Replacing changes with text

Next, I had issues actually replacing the changes found by git diff --word-diff with the decided-upon text.

It turned out this was because changes in the output for git diff --word-diff contain special characters that are meaningful in the context of Bash’s string parameter substitution process.

Quick summary – Bash’s string parameter substitution process allows you to name a string variable, provide a pattern, and then provide a replacements string. Like this:

${variable/pattern/replacement}

The problem I encountered is that the string I was providing for pattern would by definition contain characters problematic for Bash – specifically [- and -]. Let’s think of those characters as the removal wrapper.
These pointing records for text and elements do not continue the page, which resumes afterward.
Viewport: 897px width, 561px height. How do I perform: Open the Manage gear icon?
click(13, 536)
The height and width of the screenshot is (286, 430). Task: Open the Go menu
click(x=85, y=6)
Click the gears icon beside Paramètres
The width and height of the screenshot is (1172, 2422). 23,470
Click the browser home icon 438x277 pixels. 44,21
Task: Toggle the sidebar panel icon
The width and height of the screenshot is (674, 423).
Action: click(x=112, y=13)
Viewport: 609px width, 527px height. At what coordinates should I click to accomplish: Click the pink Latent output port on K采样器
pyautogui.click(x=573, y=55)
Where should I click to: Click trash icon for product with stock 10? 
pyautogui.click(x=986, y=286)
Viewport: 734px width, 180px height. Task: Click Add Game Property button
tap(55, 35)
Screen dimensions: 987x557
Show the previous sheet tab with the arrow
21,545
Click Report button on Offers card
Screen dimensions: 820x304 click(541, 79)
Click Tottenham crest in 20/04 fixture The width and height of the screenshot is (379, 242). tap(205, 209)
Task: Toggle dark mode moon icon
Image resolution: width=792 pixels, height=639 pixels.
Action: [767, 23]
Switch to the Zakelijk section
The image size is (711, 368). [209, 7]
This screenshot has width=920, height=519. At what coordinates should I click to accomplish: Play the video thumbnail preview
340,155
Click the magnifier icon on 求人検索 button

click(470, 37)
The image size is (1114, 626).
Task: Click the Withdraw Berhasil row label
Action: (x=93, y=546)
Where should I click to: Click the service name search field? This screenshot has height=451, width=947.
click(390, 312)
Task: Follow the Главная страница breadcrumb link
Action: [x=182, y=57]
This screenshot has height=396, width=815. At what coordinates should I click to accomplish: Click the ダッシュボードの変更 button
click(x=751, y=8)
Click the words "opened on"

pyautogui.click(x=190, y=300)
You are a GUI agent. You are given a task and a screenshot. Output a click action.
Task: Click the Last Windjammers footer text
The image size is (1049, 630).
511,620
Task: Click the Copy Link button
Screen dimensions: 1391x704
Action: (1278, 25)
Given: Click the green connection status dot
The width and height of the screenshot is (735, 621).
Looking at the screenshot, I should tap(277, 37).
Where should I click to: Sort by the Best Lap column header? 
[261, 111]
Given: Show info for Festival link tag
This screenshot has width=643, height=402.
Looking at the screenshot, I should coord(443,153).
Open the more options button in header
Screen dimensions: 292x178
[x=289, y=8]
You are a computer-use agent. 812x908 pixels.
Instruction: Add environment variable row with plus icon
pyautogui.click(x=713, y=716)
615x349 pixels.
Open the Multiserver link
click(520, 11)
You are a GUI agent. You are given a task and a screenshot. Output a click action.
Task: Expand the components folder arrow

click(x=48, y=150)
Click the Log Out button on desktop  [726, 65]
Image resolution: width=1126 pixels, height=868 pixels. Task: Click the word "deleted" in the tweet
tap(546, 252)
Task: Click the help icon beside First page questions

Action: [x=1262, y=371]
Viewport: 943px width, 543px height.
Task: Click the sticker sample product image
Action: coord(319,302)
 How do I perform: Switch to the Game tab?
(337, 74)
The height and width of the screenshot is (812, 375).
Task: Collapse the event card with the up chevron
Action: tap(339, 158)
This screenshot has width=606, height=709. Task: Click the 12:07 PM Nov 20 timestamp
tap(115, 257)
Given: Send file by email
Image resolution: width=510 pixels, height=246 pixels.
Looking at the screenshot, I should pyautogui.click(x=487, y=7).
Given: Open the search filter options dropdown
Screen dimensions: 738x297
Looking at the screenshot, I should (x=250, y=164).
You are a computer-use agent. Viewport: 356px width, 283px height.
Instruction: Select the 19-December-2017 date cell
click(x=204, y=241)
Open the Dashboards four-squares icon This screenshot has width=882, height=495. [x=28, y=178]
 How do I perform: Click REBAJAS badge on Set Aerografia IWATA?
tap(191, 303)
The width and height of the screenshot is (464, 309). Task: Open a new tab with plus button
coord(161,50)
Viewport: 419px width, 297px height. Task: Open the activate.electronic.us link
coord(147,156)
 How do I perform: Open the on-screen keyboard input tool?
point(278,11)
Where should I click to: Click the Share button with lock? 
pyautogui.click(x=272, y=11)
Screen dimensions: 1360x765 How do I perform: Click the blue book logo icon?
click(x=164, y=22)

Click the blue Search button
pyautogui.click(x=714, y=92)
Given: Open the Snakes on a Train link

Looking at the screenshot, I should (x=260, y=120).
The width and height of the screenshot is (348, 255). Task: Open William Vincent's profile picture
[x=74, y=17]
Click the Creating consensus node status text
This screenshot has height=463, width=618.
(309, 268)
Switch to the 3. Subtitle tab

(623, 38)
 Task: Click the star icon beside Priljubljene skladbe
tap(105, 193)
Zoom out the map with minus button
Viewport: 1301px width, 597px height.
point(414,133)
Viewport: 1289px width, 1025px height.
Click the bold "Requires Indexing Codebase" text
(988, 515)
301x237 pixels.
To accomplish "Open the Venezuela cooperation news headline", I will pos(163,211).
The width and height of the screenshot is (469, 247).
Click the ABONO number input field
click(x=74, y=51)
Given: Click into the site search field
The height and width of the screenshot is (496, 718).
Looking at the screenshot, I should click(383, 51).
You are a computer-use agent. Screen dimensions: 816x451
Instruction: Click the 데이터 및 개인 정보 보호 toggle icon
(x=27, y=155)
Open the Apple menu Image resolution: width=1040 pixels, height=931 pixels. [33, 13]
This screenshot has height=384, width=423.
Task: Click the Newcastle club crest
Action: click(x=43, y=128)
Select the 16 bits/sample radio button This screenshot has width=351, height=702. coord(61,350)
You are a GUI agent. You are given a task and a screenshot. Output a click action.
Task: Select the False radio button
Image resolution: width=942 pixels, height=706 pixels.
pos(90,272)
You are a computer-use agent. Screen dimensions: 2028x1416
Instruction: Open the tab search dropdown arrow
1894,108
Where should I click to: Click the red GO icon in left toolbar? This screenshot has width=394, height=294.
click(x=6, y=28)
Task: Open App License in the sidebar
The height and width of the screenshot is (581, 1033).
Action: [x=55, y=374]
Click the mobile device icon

It took me a while and some testing to realise this is what was going wrong. But as soon as I did, I could write some code to fix it.

if [ ! -z "$old" ]; then
  ptn="\[\-${old:2:-2}\-\]$new";
else
  ptn="$new";
fi

Acknowledging that there wouldn’t always be removal within a recognised change, I allowed for instances of pattern (ptn) where the variable would $old would have a value or not.

Where it had a value, I provided the wrapped it in escaped version of the the removal wrapper. Where it did not, I simply specified that ptn should be $new, that which was added.

Nesting loops

Finally, once I had gotten the looping through changes working and the substitution working, I realised I would need to know how to build the patch together again.

So I created an outer loop that would simply go through each line of the patch provided by git diff --word-diff.

First, I separated the first four lines of the patch and called that filehead, as these simply contain metadata about the changes.

Then the outer loop goes through each line of the rest.

I started with an empty variable called patchcontent, looking to append to that any outcome from the loop.

Each changed line from the file also has metadata preceding it, to say where in the file the changed line sits. These lines begin with @@ before providing line numbers. So I simply concatenated these lines unchanged onto the end of the line, not caring much for what was in them.

For any changed lines, the inner loop would cycle through all the word-level changes it could find.

At the end of both loops, the concatenated changed lines and their metadata would be prepended with the filehead and this would then constitute the patch to be applied.

What next?

Having successfully written a script that can deal with a word diff changes within a single line, I want to expand it to deal with changes across multiple lines and even multiple files.

But that will required some more thinking and probably some refactoring of everything I’ve just described!